● EXCERPTED PASSAGE:
Possible to combine assignment and comparison in an expression?

In C, it's common to assign and compare in a single expression:
n = n_init;
do {
func(n);
} while ((n = n.next) != n_init);
As I understand it this can be expressed in Rust as:
n = n_init;
loop {
func(n);
n = n.next;
if n == n_init {
break;
}
}
Which works the same as the C version (assuming the body of the loop doesn't use continue).
Is there a more terse way to express this in Rust, or is the example above ideal?
For the purposes of this question, assume ownership or satisfying the borrow checker isn't an issue. It's up to developer to satisfy these requirements.
For example, as an integer:
n = n_init;
loop {
func(&vec[n]);
n = vec[n].next;
if n == n_init {
break;
}
}
This may seem obvious that the Rust example is idiomatic Rust - however I'm looking to move quite a lot of this style of loop to Rust, I'm interested to know if there is some better/different way to express it.
The idiomatic way to represent iteration in Rust is to use an Iterator. Thus you would implement an iterator that does the n = n.next and then use a for loop to iterate over the iterator.
struct MyIter<'a> {
pos: &'a MyData,
start: &'a MyData,
}
impl<'a> Iterator for MyIter<'a> {
type Item = &'a MyData;
fn next(&mut self) -> Option<&'a MyData> {
if self.pos as *const _ == self.start as *const _ {
None
} else {
let pos = self.pos;
self.pos = self.pos.next;
Some(pos)
}
}
}
it is left as an exercise to the reader to adapt this iterator to be able to start from the first element instead of starting from the second.

● THINGS TO DO:
(a) Do the following statements agree with the discussion of Rust loops? Answer yes or no for each, and quote the words of the discussion that settle it.
(i) The Rust loop behaves like the C version only if the loop body avoids continue.
(ii) The question asks readers to take ownership and the borrow checker into account.
(iii) The reply recommends iterating with a for loop over an iterator.
(b) Can you carry on the discussion of Rust loops from its last sentence?
These records have no connection to the text above.

Saved data entries:

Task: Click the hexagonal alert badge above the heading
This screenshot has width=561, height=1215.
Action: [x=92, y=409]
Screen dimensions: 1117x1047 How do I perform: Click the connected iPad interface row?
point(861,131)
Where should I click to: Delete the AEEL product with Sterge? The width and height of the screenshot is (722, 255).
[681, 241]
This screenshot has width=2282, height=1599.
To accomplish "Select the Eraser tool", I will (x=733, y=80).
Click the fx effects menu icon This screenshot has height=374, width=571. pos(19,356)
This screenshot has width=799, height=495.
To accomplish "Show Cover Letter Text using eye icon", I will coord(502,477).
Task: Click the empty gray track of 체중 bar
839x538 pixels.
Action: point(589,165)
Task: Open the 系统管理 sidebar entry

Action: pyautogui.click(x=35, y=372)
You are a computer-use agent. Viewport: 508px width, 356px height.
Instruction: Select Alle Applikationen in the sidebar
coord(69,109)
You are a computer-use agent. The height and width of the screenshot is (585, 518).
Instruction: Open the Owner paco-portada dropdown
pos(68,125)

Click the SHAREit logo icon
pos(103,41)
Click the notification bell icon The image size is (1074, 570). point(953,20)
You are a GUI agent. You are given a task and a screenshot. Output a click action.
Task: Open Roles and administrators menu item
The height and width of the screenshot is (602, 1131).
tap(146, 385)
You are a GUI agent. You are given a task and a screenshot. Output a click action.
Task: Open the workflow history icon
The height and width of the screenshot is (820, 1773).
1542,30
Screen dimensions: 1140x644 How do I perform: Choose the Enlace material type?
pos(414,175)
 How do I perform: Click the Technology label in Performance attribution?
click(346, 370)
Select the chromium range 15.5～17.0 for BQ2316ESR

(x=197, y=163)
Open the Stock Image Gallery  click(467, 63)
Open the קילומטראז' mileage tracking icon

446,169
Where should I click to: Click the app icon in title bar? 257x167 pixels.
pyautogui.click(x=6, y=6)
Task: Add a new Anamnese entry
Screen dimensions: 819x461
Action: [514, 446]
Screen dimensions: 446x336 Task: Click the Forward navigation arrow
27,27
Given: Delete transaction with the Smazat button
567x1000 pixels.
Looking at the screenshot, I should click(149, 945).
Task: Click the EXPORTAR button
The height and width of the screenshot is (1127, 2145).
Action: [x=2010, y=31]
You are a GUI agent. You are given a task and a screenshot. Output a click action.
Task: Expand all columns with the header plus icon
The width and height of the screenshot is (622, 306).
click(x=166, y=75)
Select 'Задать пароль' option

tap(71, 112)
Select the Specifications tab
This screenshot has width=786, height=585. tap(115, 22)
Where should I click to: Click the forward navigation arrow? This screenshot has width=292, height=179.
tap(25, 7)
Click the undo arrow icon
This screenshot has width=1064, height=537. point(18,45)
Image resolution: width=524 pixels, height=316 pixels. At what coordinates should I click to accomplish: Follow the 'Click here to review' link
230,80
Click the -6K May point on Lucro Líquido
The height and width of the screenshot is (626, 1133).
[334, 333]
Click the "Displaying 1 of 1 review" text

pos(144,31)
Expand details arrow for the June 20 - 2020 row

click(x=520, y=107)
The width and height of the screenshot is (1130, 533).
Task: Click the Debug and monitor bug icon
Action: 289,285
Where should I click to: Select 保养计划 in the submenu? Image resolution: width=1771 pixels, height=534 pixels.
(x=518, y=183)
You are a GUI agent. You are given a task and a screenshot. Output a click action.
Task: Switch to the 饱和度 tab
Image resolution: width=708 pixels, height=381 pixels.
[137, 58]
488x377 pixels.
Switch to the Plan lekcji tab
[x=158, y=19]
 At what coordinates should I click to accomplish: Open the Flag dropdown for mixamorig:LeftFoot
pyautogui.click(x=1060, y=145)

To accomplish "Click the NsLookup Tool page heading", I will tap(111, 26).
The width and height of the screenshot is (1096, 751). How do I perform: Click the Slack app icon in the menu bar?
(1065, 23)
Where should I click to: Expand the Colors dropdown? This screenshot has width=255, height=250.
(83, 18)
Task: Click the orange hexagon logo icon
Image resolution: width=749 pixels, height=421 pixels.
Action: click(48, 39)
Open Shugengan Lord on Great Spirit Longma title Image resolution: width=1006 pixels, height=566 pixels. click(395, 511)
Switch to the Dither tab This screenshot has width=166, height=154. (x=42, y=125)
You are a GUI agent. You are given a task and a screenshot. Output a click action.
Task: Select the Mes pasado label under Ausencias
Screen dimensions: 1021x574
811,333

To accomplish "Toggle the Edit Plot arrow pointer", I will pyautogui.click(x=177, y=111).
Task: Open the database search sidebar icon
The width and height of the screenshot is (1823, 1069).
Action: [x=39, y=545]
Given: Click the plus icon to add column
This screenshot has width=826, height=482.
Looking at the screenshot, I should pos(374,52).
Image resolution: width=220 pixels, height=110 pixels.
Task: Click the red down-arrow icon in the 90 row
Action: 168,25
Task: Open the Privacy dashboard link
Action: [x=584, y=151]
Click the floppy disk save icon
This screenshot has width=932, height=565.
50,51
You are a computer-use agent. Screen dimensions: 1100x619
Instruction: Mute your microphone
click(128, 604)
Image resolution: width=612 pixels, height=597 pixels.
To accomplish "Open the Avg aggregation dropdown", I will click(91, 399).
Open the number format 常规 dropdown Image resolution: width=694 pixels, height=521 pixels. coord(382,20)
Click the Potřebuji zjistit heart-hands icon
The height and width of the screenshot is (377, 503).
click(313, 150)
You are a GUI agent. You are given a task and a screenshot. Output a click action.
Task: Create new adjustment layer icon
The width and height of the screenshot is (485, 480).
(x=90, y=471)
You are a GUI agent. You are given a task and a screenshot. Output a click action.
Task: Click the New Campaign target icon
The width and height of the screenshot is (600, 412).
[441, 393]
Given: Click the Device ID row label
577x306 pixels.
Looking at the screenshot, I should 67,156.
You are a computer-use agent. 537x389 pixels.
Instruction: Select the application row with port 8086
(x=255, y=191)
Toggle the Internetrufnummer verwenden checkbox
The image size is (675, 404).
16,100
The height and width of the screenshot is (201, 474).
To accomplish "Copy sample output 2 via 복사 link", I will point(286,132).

● ANSWERS TO THE EXERCISES:
(a)
(i) Yes: "Which works the same as the C version (assuming the body of the loop doesn't use continue)."
(ii) No: "assume ownership or satisfying the borrow checker isn't an issue."
(iii) Yes: "use a for loop to iterate over the iterator."

(b)
Rust supports pattern matching in if and while:
instead of having a boolean condition, the test is considered successful if the pattern matches
as part of pattern matching, you bind the values matched to names
Thus, if instead of having a boolean condition you were building an Option...
fn check(next: *mut Node, init: *mut Node) -> Option<*mut Node>;
let mut n = n_init;
loop {
func(n);
if let Some(x) = check(n.next, n_init) {
n = x;
} else {
break;
}
}
However, if you can use an Iterator instead you'll be much more idiomatic.
An assignment in Rust returns the empty tuple. If you are fine with non-idiomatic code you can compare the assignment-result with such an empty tuple and use a logical conjunction to chain your actual loop condition.
let mut current = 3;
let mut parent;
while (parent = get_parent(current)) == () && parent != current {
println!("currently {}, parent is {}", current, parent);
current = parent;
}
// example function
fn get_parent(x: usize) -> usize {
if x > 0 { x - 1 } else { x }
}
// currently 3, parent is 2
// currently 2, parent is 1
// currently 1, parent is 0
This has the disadvantage that entering the loop needs to run logic (which you can avoid with C's do {..} while(); style loops).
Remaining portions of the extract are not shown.